My hands itch to tell her. She’s never come to me for this before and she mustn’t regret it; if I fail to give her a perspective she’ll embrace, this might be the first and last time. I touch her face again, and we lock eyes. I make an important sign. The sign for secret. She nods.
“I won’t tell.”
You can refuse if Briar asks you to take a place in the river. I’ll help you do it tactfully if you must. But if he lists you, and you agree, and he comes to you, you should consider staying.
“Mama!” she cries, and tugs my arm to try to stop me from writing, but I grasp her fingers and warn her with my eyes. I am used to being interrupted by those with voices, but there are times I will not tolerate it. She will listen, though I can’t make her hear.
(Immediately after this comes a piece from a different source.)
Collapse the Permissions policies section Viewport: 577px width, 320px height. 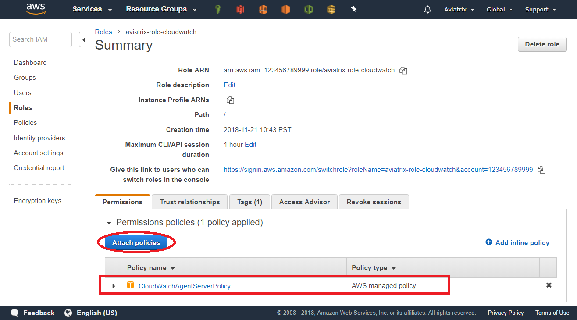point(109,222)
You don’t know what it’s like in the river, I continue. The Goddess guides our movements. Both the movements of those on sunday and the movements of those who wait. You may be surprised what you suddenly desire if you are chosen. I have given six children to a man I would not have chosen.
Suddenly the desperation is gone from her face. “You didn’t want Papa?” She glances behind her, furtively, and I make the sign for secret again.
I didn’t think I would want him, I confirm, and I dreaded that day. I too had a chosen one I hoped to call to the river. But I was chosen before my sunday. The Goddess works in mysterious ways, Iris, and you are alive because I respected Her. You should wait and see who She guides you to.
“I won’t have to worry about it if he doesn’t list me, anyway,” she says, her voice thin, her eyelids heavy. “I’ll decide what to do then. But right now I hate that idea. Hate it.”
Even if he did choose you, and even if you did go with him, you’d still have the three years to make up your mind, sweetie. Remember that.
“I don’t care. We’re not the same at all. He’d probably give me some name I’d hate, some fairy queen name, something that doesn’t fit at all.” Her scowl is a tiny cyclone ripping across her face. How did she get that storm inside her? I’m thunder at my worst, but Iris is lightning. And yet her name means “rainbow.”
I once came to her after one of her tantrums and prodded her to bring that rainbow out of the clouds. I said that when I could still speak. Does she remember my voice?
My pen is all that’s left of it. I lift the point to the paper once again.
The Goddess is bigger than any of us, Iris. And She knows what will make you happiest. I thought I knew what love was when I said “I love you” to my chosen one. But the love I have now — the love that gave me CHILDREN — is deeper than you can imagine.
When I look up, Iris’s eyes are stony. I see her reading my words a second time before she looks up.
“So love isn’t real unless it gives you children?” she asks coldly.
I didn’t say that. But if I hadn’t listened when the Goddess whispered in my ear, I wouldn’t have you now. And you are my everything.
Iris stands and puts her hand on my shoulder.
“If he picks me I’ll ask you to write a letter,” she says. “And you might want to get rid of this so Papa doesn’t see it.” She indicates my conversation pad with its admission of doubt. Before I know it she’s pinched the corner of the paper, leaving a tiny flame eating into the ink. As she marches past me and leaves the room, my first instinct is to quell the fire, but I reconsider and let it flare up again. I watch it burn, keeping it tame as it destroys the evidence, until I am holding a handful of ashes.
Iris comes home from group with the lights returned to her eyes, a bounce in her step and her long hair flipping about behind her. She skips past me, but then she spins on her heel, returning with a quick sideways embrace and a kiss on the cheek.
I won’t be writing a letter.
Later that week is the sunday for our man of the hour, and the priestess has spared no expense for her only son. Briar still looks boyish to me. Is he less mature than he should be? Or perhaps age fifteen looks like a baby to me now. The priestess leads opening ceremonies, and then releases us to our first-course meal so we’ll have the energy to dance. Finally the solemn hymns and bell chorales cycle on before merging into the revelry.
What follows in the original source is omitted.